From the data below, restate every line word for word.

──────── MATERIAL FOR THIS TASK

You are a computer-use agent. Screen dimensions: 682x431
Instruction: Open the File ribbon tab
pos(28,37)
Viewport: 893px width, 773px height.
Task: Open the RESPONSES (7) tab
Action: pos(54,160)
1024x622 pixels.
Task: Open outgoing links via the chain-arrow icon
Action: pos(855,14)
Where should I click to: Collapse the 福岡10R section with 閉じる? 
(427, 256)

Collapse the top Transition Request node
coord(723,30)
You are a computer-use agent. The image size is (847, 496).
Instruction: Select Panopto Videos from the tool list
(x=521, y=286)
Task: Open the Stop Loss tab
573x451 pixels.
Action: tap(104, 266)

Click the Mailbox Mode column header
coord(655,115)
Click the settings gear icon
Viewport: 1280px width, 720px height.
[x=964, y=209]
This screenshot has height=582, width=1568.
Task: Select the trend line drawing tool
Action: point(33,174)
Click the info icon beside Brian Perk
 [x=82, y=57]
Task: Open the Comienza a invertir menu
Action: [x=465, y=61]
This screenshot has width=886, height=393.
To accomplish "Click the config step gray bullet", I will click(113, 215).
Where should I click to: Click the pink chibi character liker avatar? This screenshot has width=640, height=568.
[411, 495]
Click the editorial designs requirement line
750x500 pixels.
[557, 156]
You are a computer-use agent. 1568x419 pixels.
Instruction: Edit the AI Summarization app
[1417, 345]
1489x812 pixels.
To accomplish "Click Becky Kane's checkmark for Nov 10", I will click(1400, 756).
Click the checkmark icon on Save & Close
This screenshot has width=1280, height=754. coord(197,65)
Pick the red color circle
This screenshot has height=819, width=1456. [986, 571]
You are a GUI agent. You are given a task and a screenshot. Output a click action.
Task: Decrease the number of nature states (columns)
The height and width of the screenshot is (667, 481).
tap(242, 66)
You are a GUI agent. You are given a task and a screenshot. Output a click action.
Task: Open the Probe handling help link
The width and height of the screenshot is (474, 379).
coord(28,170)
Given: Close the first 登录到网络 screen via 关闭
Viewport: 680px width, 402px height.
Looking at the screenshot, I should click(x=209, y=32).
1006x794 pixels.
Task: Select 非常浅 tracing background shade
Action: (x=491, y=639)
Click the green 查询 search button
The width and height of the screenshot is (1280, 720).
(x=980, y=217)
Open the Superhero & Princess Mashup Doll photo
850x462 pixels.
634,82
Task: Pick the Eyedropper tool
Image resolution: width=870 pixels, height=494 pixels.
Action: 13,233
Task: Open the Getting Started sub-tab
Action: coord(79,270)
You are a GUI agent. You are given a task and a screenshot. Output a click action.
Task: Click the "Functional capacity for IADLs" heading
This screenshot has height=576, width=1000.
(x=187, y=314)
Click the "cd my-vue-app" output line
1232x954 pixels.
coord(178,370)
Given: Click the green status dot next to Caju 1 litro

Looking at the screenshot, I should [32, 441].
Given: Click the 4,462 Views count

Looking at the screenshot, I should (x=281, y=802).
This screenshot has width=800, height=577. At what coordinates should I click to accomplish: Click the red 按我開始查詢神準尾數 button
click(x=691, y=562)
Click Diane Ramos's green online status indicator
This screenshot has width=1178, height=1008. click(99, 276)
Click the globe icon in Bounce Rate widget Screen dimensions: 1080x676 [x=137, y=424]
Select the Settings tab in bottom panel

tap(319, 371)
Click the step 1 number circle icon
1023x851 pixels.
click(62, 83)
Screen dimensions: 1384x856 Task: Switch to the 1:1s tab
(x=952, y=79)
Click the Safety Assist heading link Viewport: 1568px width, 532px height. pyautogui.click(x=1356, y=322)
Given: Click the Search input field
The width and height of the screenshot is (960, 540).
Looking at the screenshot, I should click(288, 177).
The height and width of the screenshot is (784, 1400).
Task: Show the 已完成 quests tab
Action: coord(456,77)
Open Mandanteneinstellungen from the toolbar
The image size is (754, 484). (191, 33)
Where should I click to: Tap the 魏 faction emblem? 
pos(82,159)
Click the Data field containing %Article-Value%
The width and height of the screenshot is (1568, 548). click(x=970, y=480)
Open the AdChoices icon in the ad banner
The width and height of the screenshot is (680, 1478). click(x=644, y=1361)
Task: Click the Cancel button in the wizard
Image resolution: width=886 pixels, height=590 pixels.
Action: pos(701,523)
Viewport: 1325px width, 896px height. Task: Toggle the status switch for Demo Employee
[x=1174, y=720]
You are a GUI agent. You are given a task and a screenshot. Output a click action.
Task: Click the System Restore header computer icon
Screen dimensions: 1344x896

────────────────

▶ [SOLVED EXERCISE]
You are a computer-use agent. Screen dimensions: 682x431
Instruction: Open the File ribbon tab
pos(28,37)
Viewport: 893px width, 773px height.
Task: Open the RESPONSES (7) tab
Action: pos(54,160)
1024x622 pixels.
Task: Open outgoing links via the chain-arrow icon
Action: pos(855,14)
Where should I click to: Collapse the 福岡10R section with 閉じる? 
(427, 256)

Collapse the top Transition Request node
coord(723,30)
You are a computer-use agent. The image size is (847, 496).
Instruction: Select Panopto Videos from the tool list
(x=521, y=286)
Task: Open the Stop Loss tab
573x451 pixels.
Action: tap(104, 266)

Click the Mailbox Mode column header
coord(655,115)
Click the settings gear icon
Viewport: 1280px width, 720px height.
[x=964, y=209]
This screenshot has height=582, width=1568.
Task: Select the trend line drawing tool
Action: point(33,174)
Click the info icon beside Brian Perk
 [x=82, y=57]
Task: Open the Comienza a invertir menu
Action: [x=465, y=61]
This screenshot has width=886, height=393.
To accomplish "Click the config step gray bullet", I will click(113, 215).
Where should I click to: Click the pink chibi character liker avatar? This screenshot has width=640, height=568.
[411, 495]
Click the editorial designs requirement line
750x500 pixels.
[557, 156]
You are a computer-use agent. 1568x419 pixels.
Instruction: Edit the AI Summarization app
[1417, 345]
1489x812 pixels.
To accomplish "Click Becky Kane's checkmark for Nov 10", I will click(1400, 756).
Click the checkmark icon on Save & Close
This screenshot has width=1280, height=754. coord(197,65)
Pick the red color circle
This screenshot has height=819, width=1456. [986, 571]
You are a GUI agent. You are given a task and a screenshot. Output a click action.
Task: Decrease the number of nature states (columns)
The height and width of the screenshot is (667, 481).
tap(242, 66)
You are a GUI agent. You are given a task and a screenshot. Output a click action.
Task: Open the Probe handling help link
The width and height of the screenshot is (474, 379).
coord(28,170)
Given: Close the first 登录到网络 screen via 关闭
Viewport: 680px width, 402px height.
Looking at the screenshot, I should click(x=209, y=32).
1006x794 pixels.
Task: Select 非常浅 tracing background shade
Action: (x=491, y=639)
Click the green 查询 search button
The width and height of the screenshot is (1280, 720).
(x=980, y=217)
Open the Superhero & Princess Mashup Doll photo
850x462 pixels.
634,82
Task: Pick the Eyedropper tool
Image resolution: width=870 pixels, height=494 pixels.
Action: 13,233
Task: Open the Getting Started sub-tab
Action: coord(79,270)
You are a GUI agent. You are given a task and a screenshot. Output a click action.
Task: Click the "Functional capacity for IADLs" heading
This screenshot has height=576, width=1000.
(x=187, y=314)
Click the "cd my-vue-app" output line
1232x954 pixels.
coord(178,370)
Given: Click the green status dot next to Caju 1 litro

Looking at the screenshot, I should [32, 441].
Given: Click the 4,462 Views count

Looking at the screenshot, I should (x=281, y=802).
This screenshot has width=800, height=577. At what coordinates should I click to accomplish: Click the red 按我開始查詢神準尾數 button
click(x=691, y=562)
Click Diane Ramos's green online status indicator
This screenshot has width=1178, height=1008. click(99, 276)
Click the globe icon in Bounce Rate widget Screen dimensions: 1080x676 [x=137, y=424]
Select the Settings tab in bottom panel

tap(319, 371)
Click the step 1 number circle icon
1023x851 pixels.
click(62, 83)
Screen dimensions: 1384x856 Task: Switch to the 1:1s tab
(x=952, y=79)
Click the Safety Assist heading link Viewport: 1568px width, 532px height. pyautogui.click(x=1356, y=322)
Given: Click the Search input field
The width and height of the screenshot is (960, 540).
Looking at the screenshot, I should click(288, 177).
The height and width of the screenshot is (784, 1400).
Task: Show the 已完成 quests tab
Action: coord(456,77)
Open Mandanteneinstellungen from the toolbar
The image size is (754, 484). (191, 33)
Where should I click to: Tap the 魏 faction emblem? 
pos(82,159)
Click the Data field containing %Article-Value%
The width and height of the screenshot is (1568, 548). click(x=970, y=480)
Open the AdChoices icon in the ad banner
The width and height of the screenshot is (680, 1478). click(x=644, y=1361)
Task: Click the Cancel button in the wizard
Image resolution: width=886 pixels, height=590 pixels.
Action: pos(701,523)
Viewport: 1325px width, 896px height. Task: Toggle the status switch for Demo Employee
[x=1174, y=720]
You are a GUI agent. You are given a task and a screenshot. Output a click action.
Task: Click the System Restore header computer icon
Screen dimensions: 1344x896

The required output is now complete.